3. Yet enough may be known for the duties of life. The question indicates that some know, that all who wish may know, and do right. “The prudent shall know them.” God’s ways are unsearchable to the intellectual and the theorist, but intelligible to the humble and the obedient. We know a part, and that is enough to practise. Aristotle teaches that the end of moral science is not knowledge, but practice. “Those have the best knowledge who know their duty,” says Matt. Henry. “Let no man,” says South, “presume that he can see beforehand into the ways of Providence. His part is to contemplate them in the past, and trust in them for the future: but so trusting, to act always upon motives of human prudence, directed by religious principles.”

II. The ways of God in their requirements from men. “Who is wise and prudent?

1. They require to be known. Many have a slight acquaintance with them, but few study them. The wise alone meditate upon them and understand them. The proud and self-conceited often scoff and ridicule. A right and teachable disposition is required. “He that comes to seek after knowledge with a mind to scorn and censure, shall be sure to find enough for his humour, but none for his instruction” [Bacon]. True wisdom is to understand what we have to do, and “knowledge is easy unto him that understandeth” this. A true heart and a ready mind, a single eye and a right motive, will make the path of duty easy. “If any man will” (is willing, wishes to) “do his will, he shall know of the doctrine, whether it be of God.”

2. They require to be observed. “The just shall walk in them.” We are not to speculate, but to obey; not to stand, but walk in the way; not merely continue, but advance in it. Delay and sloth create difficulty, raise “a hedge of thorns,” and harass to the end of the journey. Exertion and hope will make the way plain and prosperous (Proverbs 15:19). Wait not for louder calls and greater opportunities. “Duties are ours, events are God’s.” “To wait for God’s performance and do nothing is to abuse that Divine providence which will always so work as not to allow us to remain in inactivity” [Bp Hall]. “Whoso is wise and will observe these things, even they shall understand the lovingkindness of the Lord.”

Act an honest part.

Look before thee as thou goest,
Do the duty which thou knowest.

III. The ways of God in their influence upon men. “Transgressors shall fall therein.” Truth will influence according to the method in which it is received. The best blessings may be perverted by malicious dispositions. “The things which should have been for his wealth become to him an occasion of falling” (Psalms 69:22). “Christ himself is set for the rising and falling of many” (Luke 2:34). Hence the ways of God influence men in two methods.

1. The righteous walk in them and live. The wise discern their rectitude and desire to secure their end. The righteous walk in them, become like them, and live in them. There is much to discourage and oppose; but the sincere persevere in holiness, add strength to strength, and enjoy foretastes of heaven. “The righteous also shall hold” (take firm hold) “on his way, and he that is of clean hands shall be stronger and stronger.”

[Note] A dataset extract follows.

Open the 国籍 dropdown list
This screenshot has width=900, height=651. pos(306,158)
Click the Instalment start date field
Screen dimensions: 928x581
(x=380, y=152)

2. The ungodly deviate from them and perish. If God’s ways lead to life, departing from them must be death. The disobedient stumble at the word and the ways of God. They are offended at the requirements and the providence of God. They transgress, fall, and perish. This is the sum of Hosea’s ministry; the fulfilment of ancient prediction (Deuteronomy 30:19-20); and the general effect of gospel preaching (1 Corinthians 1:18). God’s ways are just and true. Those who walk in them shall live, and those who depart from them shall perish. “Whoso readeth, let him understand.”


Hosea 14:9. Providences are sometimes dark texts; which require an expositor (Genesis 42:36). They that would judge aright of any one of the Lord’s dispensations must be careful students of them all. They must not slight any work of his, because all, though they may be many and difficult to us, make but one entire work in God’s hand. And every part of that work is a commentary, clearing the nature and use of the whole and God’s intent therein [Nisbet].

Just are the ways of God,

And justifiable to men;
Unless there be who think not God at all.